By lorenzodamelio - Last updated: mercoledì, aprile 15, 2009 - Save & Share - Leave a Comment

Continuano a perpretarsi i danni degli inceneritori. L’ultimo caso riguarda la Toscana e precisamente i polli contaminati dalla diossina in prossimità dei cancrovalorizzatori di Montale e Baciacavallo (PT). L’eurodeputato Umberto Guidoni (Sinistra e Libertà) ha presentato il 9 aprile un’interrogazione alla Commissione europea: “La commissione deve operare subito per fare le opportune verifiche e stabilire anche se vi sono pericolose relazioni tra gli inceneritori presenti nella zona e i casi di diossina nei polli. D’altro canto – ha continuato – gli incentivi CIP 6, che il governo italiano accorda ai termovalorizzatori, hanno sicuramente contribuito al proliferare di tali realtà, anche dove non ve ne fosse un’effettiva necessità, concentrandone la costruzione in alcune aree”. Ecco il testo integrale dell’interrogazione:

“Come riportato dagli organi di stampa locali, i comitati e le associazioni toscane hanno denunciato il fatto che 5 campioni di carne di pollo – su 8 esaminati – contenessero diossine (inclusi PCB dioxin-like) al di sopra del limite massimo consentito dalle leggi vigenti, pari a 4 nanogrammi per chilo.
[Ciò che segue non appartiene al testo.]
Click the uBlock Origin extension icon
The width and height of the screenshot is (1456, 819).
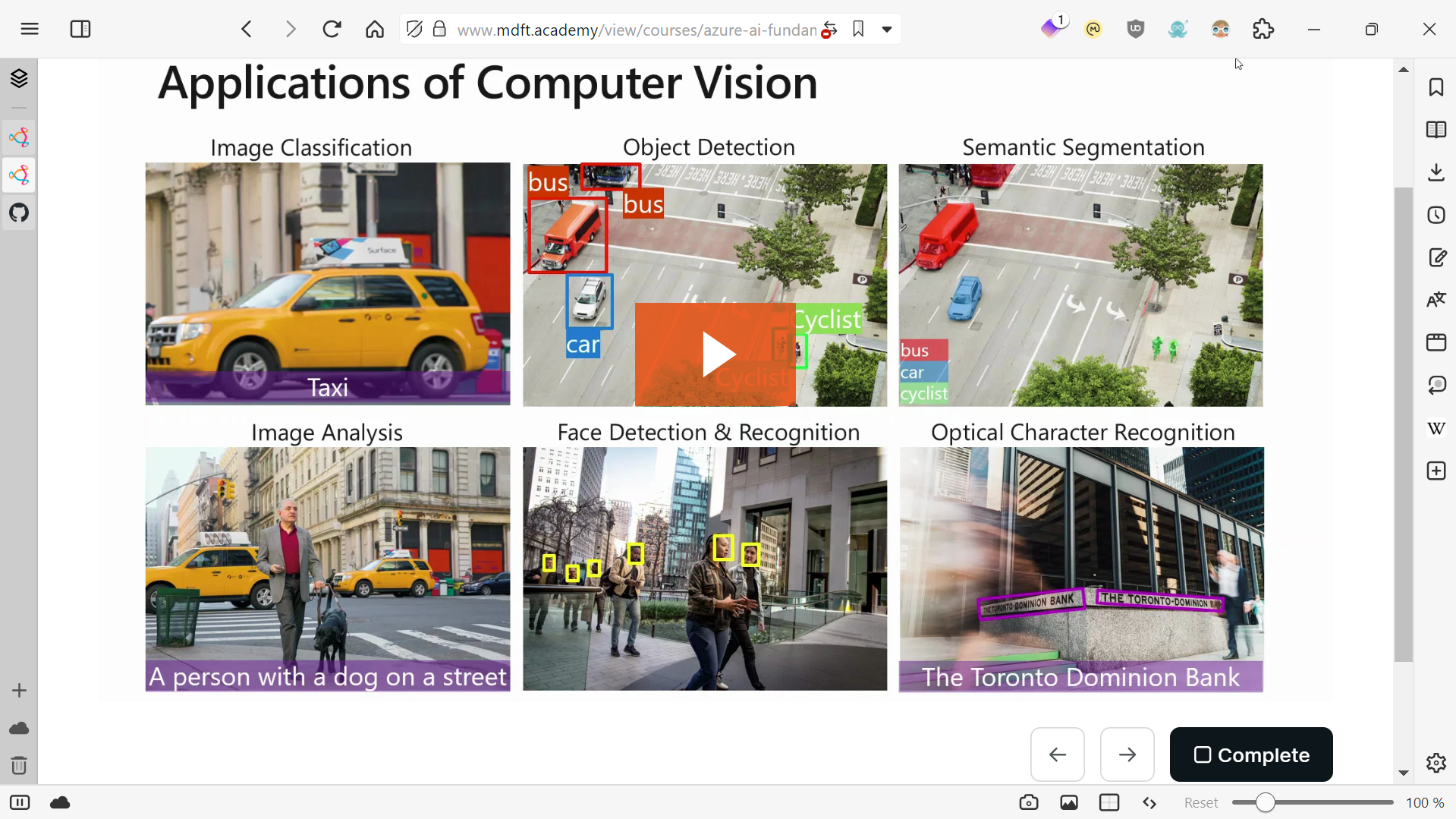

I campioni analizzati dall’istituto zooprofilattico sperimentale delle Regioni Lazio e Toscana, sono stati raccolti – nel corso del 2008 – nell’area di ricaduta dell’inceneritore di Montale e, in un caso, a poche centinaia di metri da quello di Baciacavallo. Dalle analisi sono risultati valori fino a 46.2 nanogrammi per chilo, oltre undici volte il limite consentito dalla normativa.

Considerando che:
- il contenuto di diossine nelle carni di pollo supera, in 5 campioni su 8, i limiti consentiti dalla legge;
- i superamenti dei limiti si sono riscontrati anche nelle uova e nell’unico campione di carne bovina.

Esaminato:
- le normative in vigore prevedono in questi casi, l’assoluto divieto di consumo alimentare;
- nessun provvedimento è stato assunto dalle autorità locali per evitare il consumo di tali alimenti;
- le istituzioni comunitarie devono assicurare la tutela della salute dei cittadini;
- nell’area interessata sono presenti ben due inceneritori a distanza di pochi chilometri uno dall’altro;

1) non ritiene la Commissione di dover acquisire informazioni presso le autorità sanitarie locali, al fine di verificare la relazione fra la contaminazione del bestiame e le emissioni di diossina degli inceneritori?;
2) non ritiene inoltre la Commissione di dover assicurare l’intervento delle autorità locali per evitare il consumo degli alimenti contaminati, al fine di tutelare la salute dei cittadini?;
3) non ritiene, inoltre, la Commissione che gli incentivi CIP 6, che il governo italiano accorda ai termovalorizzatori – in contrasto con le normative europee – abbiano prodotto l’anomala concentrazione di ben due inceneritori in un territorio circoscritto, condizione questa che potrebbe essere alla base della contaminazione?”.